Department of Biological Statistics and Computational Biology, Cornell University, Ithaca, NY, USA.
Weill Institute for Cell and Molecular Biology, Cornell University, Ithaca, NY, USA.
Nat Genet. 2018 Jul;50(7):1032-1040. doi: 10.1038/s41588-018-0130-z. Epub 2018 Jun 11.

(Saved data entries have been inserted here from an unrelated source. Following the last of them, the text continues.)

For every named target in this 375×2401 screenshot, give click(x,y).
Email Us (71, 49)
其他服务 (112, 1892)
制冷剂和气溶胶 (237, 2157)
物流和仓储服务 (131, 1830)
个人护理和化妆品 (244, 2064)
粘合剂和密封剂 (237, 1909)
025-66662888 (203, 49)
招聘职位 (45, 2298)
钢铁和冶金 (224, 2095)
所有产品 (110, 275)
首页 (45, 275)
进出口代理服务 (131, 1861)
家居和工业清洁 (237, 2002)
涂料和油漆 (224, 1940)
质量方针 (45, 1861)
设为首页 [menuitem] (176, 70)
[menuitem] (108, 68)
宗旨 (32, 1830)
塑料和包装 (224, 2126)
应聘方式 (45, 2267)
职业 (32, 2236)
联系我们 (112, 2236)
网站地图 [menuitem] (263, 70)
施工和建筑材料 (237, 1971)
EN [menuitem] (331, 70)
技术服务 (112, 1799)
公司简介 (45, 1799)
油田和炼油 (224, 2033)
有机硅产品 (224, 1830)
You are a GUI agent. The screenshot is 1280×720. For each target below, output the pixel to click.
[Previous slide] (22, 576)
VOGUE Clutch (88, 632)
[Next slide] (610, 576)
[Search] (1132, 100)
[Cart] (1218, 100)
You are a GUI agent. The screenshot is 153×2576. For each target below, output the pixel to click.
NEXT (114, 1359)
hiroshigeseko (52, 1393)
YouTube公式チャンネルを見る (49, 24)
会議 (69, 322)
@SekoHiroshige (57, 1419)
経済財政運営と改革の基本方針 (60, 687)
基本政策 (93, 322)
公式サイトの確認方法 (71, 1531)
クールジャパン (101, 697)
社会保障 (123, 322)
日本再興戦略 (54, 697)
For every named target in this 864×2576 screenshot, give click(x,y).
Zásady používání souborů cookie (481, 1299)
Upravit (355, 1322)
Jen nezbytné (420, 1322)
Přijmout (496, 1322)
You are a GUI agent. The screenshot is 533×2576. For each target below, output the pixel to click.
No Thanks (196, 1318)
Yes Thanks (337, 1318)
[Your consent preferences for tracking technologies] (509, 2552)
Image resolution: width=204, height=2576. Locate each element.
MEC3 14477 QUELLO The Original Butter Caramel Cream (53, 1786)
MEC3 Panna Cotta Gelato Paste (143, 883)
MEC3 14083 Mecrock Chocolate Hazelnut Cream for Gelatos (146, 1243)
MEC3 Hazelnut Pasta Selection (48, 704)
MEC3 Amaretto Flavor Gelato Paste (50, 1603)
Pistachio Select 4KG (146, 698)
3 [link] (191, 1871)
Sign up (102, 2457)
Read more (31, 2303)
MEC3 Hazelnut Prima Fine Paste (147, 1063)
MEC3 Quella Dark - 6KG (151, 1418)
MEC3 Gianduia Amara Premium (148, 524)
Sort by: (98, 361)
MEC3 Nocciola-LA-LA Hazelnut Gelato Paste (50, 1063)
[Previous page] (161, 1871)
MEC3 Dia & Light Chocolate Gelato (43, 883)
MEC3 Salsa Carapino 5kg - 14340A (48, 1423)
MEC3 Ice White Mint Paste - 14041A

Identifying disease-associated missense mutations remains a challenge, especially in large-scale sequencing studies. Here we establish an experimentally and computationally integrated approach to investigate the functional impact of missense mutations in the context of the human interactome network and test our approach by analyzing ~2,000 de novo missense mutations found in autism subjects and their unaffected siblings. Interaction-disrupting de novo missense mutations are more common in autism probands, principally affect hub proteins, and disrupt a significantly higher fraction of hub interactions than in unaffected siblings. Moreover, they tend to disrupt interactions involving genes previously implicated in autism, providing complementary evidence that strengthens previously identified associations and enhances the discovery of new ones. Importantly, by analyzing de novo missense mutation data from six disorders, we demonstrate that our interactome perturbation approach offers a generalizable framework for identifying and prioritizing missense mutations that contribute to the risk of human disease.
鉴定与疾病相关的错义突变仍然是一个挑战,特别是在大规模测序研究中。在这里,我们建立了一种实验和计算相结合的方法,来研究在人类互作网络背景下错义突变的功能影响,并通过分析约 2000 个在自闭症患者及其无病兄弟姐妹中发现的新生错义突变来检验我们的方法。在自闭症患者中,破坏互作的新生错义突变更为常见,主要影响枢纽蛋白,并比在无病兄弟姐妹中破坏更多的枢纽互作。此外,它们往往破坏涉及先前与自闭症相关基因的互作,提供了互补的证据,增强了先前确定的关联,并促进了新关联的发现。重要的是,通过分析来自六个疾病的新生错义突变数据,我们证明了我们的互作扰动方法为鉴定和优先考虑导致人类疾病风险的错义突变提供了一个可推广的框架。